If a line includes "computer", copy it out of the entries.

(Collected data)
---+---

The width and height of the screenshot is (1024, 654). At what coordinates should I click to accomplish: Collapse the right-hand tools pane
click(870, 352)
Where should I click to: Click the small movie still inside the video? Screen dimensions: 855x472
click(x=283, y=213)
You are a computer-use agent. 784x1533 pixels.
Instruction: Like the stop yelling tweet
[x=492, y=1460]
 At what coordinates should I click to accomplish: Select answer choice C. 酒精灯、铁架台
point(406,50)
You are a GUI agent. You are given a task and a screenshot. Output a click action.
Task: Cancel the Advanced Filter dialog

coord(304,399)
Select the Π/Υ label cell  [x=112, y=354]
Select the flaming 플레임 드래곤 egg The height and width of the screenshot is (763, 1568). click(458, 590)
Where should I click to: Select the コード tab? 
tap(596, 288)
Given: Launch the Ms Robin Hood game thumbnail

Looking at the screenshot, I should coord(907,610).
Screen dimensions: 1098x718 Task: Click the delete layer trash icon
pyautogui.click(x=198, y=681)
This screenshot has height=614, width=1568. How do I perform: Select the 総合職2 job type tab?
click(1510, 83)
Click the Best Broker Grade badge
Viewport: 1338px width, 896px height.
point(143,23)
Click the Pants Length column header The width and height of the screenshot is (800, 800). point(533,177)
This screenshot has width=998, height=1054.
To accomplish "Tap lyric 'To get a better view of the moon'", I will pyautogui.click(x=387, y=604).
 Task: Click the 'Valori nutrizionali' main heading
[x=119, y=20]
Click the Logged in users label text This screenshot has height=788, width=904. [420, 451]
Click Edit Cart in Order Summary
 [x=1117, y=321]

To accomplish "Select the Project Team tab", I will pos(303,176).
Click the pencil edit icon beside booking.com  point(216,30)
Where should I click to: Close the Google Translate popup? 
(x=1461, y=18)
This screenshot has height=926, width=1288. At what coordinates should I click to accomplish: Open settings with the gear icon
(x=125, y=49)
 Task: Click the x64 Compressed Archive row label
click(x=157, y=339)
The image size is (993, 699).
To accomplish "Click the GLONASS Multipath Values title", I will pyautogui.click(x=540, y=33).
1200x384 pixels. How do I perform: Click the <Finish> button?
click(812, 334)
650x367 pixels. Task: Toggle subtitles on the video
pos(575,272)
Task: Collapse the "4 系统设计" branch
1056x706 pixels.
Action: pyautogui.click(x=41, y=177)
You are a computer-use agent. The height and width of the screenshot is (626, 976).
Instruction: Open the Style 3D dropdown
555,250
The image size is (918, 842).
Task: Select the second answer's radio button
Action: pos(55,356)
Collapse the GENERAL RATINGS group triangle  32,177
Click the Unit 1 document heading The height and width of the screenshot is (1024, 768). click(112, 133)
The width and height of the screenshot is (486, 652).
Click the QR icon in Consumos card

---+---

_SOLUTION TO THIS EXERCISE_
You are a computer-use agent. 784x1533 pixels.
You are a computer-use agent. The height and width of the screenshot is (626, 976).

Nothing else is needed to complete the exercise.